## Source excerpt

Robot journalists, cars that drive themselves, fridges that alert you when your milk is going bad…welcome to the future, powered by the Internet of Things (IoT).
The IoT is here to stay, and it is transforming how we live, work and play. Businesses will be the biggest adopters of IoT, followed by governments and consumers.
Everyone’s talking about the Internet of Things. But what the heck is it exactly and what does it mean for the energy industry?
The Internet of Things basically means connecting any “thing” with the big old Internet – everything from phones, toasters, cars, almost anything you can think of, including humans (think of the Fitbit) and even cows. The IoT is the huge network of all these connected “things”.
It seems like the term “IoT”, just like “Big Data”, is being thrown around by everyone and anyone these days and it’s causing lots of hype. But is it just a buzzword or is it really a big deal?

Records for locating described items:
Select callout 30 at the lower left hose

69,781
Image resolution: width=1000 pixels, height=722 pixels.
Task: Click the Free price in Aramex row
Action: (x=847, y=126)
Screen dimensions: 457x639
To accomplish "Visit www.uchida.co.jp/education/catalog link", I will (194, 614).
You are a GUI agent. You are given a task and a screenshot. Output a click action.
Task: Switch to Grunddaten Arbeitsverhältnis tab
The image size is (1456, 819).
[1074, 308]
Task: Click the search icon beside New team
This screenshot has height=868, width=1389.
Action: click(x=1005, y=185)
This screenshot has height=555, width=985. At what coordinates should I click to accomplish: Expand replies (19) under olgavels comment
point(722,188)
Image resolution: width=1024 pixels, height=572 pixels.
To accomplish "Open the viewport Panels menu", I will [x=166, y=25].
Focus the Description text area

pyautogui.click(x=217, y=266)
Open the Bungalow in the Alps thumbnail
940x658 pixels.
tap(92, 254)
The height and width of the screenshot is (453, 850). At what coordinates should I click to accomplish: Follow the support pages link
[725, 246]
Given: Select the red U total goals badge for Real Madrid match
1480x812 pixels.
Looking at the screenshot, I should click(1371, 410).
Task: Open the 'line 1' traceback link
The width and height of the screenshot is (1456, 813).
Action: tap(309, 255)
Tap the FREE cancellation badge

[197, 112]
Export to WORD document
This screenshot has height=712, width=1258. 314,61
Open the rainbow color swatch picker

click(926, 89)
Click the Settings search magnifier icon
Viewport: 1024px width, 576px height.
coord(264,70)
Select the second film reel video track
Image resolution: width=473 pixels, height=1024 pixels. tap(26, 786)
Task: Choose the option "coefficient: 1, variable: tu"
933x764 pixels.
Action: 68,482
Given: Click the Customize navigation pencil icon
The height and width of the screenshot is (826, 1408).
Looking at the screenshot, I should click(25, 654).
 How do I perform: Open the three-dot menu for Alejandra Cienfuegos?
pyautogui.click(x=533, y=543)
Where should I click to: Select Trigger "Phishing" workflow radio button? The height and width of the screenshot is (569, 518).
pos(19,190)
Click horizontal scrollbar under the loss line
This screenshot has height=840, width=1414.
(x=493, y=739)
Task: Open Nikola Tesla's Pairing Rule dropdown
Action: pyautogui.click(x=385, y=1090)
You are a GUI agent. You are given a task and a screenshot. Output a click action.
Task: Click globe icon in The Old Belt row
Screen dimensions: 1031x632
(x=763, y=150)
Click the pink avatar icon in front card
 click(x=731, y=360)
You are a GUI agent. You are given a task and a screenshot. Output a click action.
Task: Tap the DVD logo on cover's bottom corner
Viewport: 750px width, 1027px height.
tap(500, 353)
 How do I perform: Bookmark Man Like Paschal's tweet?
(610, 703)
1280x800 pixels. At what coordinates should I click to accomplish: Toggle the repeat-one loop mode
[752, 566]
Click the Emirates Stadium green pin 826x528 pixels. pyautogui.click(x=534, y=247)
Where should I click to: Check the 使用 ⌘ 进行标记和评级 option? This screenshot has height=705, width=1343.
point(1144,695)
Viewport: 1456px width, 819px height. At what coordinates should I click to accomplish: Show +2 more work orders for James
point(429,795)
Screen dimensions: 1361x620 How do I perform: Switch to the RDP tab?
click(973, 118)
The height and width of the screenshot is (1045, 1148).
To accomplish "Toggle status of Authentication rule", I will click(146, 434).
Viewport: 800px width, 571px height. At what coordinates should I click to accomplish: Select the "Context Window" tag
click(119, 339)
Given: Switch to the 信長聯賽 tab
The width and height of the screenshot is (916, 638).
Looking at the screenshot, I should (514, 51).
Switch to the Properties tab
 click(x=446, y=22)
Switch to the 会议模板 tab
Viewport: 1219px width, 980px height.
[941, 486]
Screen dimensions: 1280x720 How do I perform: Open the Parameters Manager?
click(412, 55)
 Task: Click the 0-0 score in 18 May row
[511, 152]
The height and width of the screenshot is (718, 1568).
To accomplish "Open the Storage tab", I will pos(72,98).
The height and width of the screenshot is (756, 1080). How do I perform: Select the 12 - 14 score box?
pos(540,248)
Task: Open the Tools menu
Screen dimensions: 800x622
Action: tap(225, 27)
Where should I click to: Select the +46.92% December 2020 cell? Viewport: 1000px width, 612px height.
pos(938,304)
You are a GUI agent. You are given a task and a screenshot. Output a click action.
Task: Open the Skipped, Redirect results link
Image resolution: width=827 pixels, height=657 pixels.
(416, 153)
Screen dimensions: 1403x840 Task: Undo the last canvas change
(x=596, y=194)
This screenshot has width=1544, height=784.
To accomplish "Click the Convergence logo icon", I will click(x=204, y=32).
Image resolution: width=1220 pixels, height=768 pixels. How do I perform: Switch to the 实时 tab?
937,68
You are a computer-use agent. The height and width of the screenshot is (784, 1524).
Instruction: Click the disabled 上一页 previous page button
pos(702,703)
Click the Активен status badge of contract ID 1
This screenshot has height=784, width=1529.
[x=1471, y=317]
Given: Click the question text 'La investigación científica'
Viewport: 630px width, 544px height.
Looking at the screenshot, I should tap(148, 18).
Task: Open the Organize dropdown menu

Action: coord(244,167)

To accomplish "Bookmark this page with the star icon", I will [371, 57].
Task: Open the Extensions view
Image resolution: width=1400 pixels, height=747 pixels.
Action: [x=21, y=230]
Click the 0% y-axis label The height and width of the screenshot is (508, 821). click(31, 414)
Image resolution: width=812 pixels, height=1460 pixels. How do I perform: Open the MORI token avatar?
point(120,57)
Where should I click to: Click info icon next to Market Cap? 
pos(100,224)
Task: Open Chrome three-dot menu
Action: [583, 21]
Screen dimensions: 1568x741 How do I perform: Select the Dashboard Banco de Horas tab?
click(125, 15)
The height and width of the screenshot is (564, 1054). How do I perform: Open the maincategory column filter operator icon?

## Things to do
• 1. Return the stretch of the Internet of Things passage starting at "The Internet of Things basically" and ending at "a big deal?", copied word for word.
• 2. Answer these questions from the Internet of Things passage:
(a) Which group will be the biggest adopter of IoT?
(b) What device is offered as an example of connecting humans?
(c) Which other term is described as being thrown around like "IoT"?
• 3. Extend the Internet of Things passage with a few more paragraphs, picking up after its final sentence.

## Expected responses
• 1.
The Internet of Things basically means connecting any “thing” with the big old Internet – everything from phones, toasters, cars, almost anything you can think of, including humans (think of the Fitbit) and even cows. The IoT is the huge network of all these connected “things”.
It seems like the term “IoT”, just like “Big Data”, is being thrown around by everyone and anyone these days and it’s causing lots of hype. But is it just a buzzword or is it really a big deal?

• 2.
(a) Businesses
(b) The Fitbit
(c) "Big Data"

• 3.
The term “Internet of Things” was first coined in 1999, although the concept goes back much further and it has come to be one of the top technology trends of recent years. The number of connected devices is set to keep on rising. Gartner reckon there will be 26 billion connected devices by 2020, while Cisco put the number at 50 billion.
Given these numbers, and the huge possibilities opening up, it seems the IoT is not going anywhere and is becoming less of a buzzword and more of a mainstream and core part of business and society.
How does the Internet of Things (IoT) impact energy?
Let’s imagine for a moment the future of energy powered by IoT.
Smart grids allow utility companies to read and monitor electricity use digitally, without the need to send staff out to read meters. They can quickly identify the location of a failure along the grid.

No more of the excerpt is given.